### Extrait
☆ ☆ ☆ ☆ ☆ ☆ ☆
Un
prêtre qui défend les valeurs laïques...
On va finir par
croire qu'AlterFocus a été squatté par les curés... Après la
lettre "Dites la vérité au sujet du terrorisme" qui
s'est avérée n'être que l'adaptation d'un sermon prononcé il y a
plusieurs années par un évêque américain, voici une autre page
avec une homélie...
Mais un
prêtre qui défend les valeurs laïques, cela
peut surprendre ! Encore plus quand il le fait en s'adressant à une
audience composée de rois, de reines, de princesses... et en
présence du Primat de Belgique !
C'était le 12
avril 2003,
dans la cathédrale Saints Michel-et-Gudule à Bruxelles. De
nombreuses têtes couronnées, chefs de gouvernement, et membres
du Gotha assistaient à la messe de mariage du Prince
Laurent de Belgique, fils cadet du Roi Albert II.
☆ ☆ ☆ ☆ ☆ ☆ ☆
### Consigne
Reprenez l'extrait sur l'homélie prononcée au mariage du prince Laurent et poursuivez-le après sa dernière phrase. Les lignes qui viennent forment un matériau indépendant de l'extrait.
☆ ☆ ☆ ☆ ☆ ☆ ☆
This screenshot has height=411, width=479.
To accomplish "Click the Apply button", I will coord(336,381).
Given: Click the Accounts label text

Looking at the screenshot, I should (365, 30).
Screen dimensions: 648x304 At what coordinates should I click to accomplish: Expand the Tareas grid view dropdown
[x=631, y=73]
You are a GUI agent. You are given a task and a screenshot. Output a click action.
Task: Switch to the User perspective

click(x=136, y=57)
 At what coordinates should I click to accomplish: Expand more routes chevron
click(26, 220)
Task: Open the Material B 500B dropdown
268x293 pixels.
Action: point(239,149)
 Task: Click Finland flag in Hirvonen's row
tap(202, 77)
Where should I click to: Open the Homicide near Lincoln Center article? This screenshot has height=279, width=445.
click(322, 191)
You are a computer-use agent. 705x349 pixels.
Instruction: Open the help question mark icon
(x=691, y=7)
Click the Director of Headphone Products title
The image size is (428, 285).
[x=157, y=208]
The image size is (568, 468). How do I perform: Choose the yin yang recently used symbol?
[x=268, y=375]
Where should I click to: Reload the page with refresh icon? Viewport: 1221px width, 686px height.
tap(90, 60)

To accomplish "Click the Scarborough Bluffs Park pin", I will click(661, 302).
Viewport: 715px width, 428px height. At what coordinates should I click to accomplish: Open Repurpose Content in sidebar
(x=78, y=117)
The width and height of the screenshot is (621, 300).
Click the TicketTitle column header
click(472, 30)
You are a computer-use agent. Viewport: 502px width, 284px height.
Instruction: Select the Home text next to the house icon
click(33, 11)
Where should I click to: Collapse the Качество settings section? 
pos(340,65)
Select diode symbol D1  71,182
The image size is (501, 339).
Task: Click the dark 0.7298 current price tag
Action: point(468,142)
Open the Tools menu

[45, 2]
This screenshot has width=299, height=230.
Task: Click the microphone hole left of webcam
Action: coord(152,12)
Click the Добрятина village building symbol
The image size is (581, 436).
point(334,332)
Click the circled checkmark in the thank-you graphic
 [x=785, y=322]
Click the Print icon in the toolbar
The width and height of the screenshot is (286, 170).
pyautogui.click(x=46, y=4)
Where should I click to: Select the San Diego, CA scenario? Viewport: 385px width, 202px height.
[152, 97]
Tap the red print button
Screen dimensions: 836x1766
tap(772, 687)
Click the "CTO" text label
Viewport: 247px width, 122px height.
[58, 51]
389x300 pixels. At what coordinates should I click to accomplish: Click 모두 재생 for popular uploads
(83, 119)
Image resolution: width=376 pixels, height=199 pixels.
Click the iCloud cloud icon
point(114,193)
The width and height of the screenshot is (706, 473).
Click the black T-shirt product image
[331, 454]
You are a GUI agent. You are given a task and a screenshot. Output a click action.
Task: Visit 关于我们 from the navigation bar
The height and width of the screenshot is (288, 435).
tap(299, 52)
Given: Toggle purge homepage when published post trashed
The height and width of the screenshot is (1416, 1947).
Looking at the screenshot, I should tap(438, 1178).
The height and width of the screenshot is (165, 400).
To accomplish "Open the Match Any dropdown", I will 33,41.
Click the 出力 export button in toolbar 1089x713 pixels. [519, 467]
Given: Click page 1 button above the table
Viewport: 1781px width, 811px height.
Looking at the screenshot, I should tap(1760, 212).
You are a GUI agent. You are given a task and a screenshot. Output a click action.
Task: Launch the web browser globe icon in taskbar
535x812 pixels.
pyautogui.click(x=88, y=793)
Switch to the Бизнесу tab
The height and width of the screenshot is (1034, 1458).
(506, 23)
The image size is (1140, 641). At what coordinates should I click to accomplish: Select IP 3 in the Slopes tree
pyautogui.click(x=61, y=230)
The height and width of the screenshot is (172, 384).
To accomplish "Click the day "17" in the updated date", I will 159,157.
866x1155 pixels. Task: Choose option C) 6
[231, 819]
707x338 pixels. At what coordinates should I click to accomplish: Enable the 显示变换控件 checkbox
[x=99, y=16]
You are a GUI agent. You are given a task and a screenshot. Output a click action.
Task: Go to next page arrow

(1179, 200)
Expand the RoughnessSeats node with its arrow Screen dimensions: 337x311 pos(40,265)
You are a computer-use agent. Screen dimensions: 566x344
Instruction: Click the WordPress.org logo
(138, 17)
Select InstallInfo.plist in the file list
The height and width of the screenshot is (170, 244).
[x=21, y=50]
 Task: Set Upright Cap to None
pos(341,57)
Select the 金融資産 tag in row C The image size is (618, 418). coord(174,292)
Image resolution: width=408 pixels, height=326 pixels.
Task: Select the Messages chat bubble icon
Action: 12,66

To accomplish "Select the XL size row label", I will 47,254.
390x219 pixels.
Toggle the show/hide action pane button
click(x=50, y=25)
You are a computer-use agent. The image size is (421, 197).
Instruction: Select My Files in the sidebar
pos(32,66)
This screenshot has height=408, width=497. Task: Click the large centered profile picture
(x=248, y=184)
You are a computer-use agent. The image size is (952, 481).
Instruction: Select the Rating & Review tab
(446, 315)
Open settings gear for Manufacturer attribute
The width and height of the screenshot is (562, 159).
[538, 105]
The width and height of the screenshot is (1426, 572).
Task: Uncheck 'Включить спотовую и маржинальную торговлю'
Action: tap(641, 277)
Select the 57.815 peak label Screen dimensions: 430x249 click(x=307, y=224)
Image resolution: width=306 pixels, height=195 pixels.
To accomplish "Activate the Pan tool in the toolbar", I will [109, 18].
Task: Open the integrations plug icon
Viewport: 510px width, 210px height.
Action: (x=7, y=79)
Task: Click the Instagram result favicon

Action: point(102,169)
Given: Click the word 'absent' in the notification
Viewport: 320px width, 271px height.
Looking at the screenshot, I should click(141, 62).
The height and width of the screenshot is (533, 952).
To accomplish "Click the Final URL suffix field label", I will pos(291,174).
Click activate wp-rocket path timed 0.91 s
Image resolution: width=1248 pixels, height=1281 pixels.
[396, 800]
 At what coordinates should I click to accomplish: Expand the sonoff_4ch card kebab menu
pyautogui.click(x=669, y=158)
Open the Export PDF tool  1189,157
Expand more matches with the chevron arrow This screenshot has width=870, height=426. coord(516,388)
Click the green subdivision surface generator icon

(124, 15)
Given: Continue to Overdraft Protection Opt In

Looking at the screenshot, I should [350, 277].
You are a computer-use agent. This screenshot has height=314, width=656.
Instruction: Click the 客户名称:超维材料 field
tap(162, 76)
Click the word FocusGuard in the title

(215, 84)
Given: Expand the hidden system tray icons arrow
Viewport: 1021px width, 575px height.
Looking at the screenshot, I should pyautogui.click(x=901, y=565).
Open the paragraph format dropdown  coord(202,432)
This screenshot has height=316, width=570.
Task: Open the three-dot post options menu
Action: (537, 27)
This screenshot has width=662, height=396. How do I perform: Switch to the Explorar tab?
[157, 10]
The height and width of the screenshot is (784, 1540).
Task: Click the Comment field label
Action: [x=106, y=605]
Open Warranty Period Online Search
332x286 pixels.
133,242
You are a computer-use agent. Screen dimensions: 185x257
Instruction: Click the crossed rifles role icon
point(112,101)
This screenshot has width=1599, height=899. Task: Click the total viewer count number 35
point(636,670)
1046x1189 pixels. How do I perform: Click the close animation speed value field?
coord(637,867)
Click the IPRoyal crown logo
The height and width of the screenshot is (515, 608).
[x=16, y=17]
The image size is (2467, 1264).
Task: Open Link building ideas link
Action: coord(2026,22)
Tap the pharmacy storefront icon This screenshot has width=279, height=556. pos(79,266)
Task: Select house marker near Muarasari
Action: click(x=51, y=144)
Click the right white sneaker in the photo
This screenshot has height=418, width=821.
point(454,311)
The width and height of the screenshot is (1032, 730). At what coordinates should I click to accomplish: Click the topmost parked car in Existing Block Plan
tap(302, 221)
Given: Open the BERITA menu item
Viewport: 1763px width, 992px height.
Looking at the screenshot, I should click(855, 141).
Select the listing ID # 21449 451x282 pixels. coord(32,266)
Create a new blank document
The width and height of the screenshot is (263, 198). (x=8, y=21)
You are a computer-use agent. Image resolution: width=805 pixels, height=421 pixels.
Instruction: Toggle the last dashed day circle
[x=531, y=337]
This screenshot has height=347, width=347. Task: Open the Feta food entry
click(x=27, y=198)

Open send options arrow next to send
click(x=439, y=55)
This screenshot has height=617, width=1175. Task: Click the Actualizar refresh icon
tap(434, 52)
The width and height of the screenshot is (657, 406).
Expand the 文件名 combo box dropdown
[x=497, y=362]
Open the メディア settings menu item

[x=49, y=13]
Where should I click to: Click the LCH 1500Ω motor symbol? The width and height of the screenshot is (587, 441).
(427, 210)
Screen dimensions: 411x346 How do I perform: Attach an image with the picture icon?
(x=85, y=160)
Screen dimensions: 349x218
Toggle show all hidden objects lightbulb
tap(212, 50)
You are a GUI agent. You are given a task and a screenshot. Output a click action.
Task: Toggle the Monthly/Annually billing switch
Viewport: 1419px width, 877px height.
☆ ☆ ☆ ☆ ☆ ☆ ☆
### Résultat obtenu
La messe, dite
par le primat de Belgique le Cardinal Danneels, était co-célébrée
par Guy Gilbert, surnommé le "curé des loubards",
qui avait été sollicité expressément par le prince Laurent, par
amitié et par reconnaissance pour le travail qu'il effectue aux côtés
des jeunes. Ce dernier a amusé l'assistance en entamant un éloge
du couple en néerlandais. Laurent a salué son intervention en
dressant à plusieurs reprises un pouce admiratif.
Après la communion, le
père Guy Gilbert a longuement pris la parole et s'est adressé à
l'assistance. Sa méditation fut le moment fort de la cérémonie
religieuse. L'assemblée est passé par toutes les émotions
sourire, rire et larmes. Quelques extraits :
"...Et tous
ceux et celles qui sont ici le savent, vous pouvez avoir tous les
titres du monde, tout l'argent du monde, si vous n'avez pas
l'amour, nous ne sommes rien."...
..."Que les
plus petits soient servis d'abord. C'est là, Laurent et Claire,
que vous serez vraiment prince et princesse. Vos enfants: ils
seront les étoiles de berger de vos vies. Donnez-leur les valeurs
que vous avez reçues de vos parents. Des valeurs strictement laïques,
d'abord universelles. On n'a pas besoin d'être chrétien pour
avoir des valeurs. Valeurs profondément laïques de respect, de
tolérance, d'amour de l'autre. ..."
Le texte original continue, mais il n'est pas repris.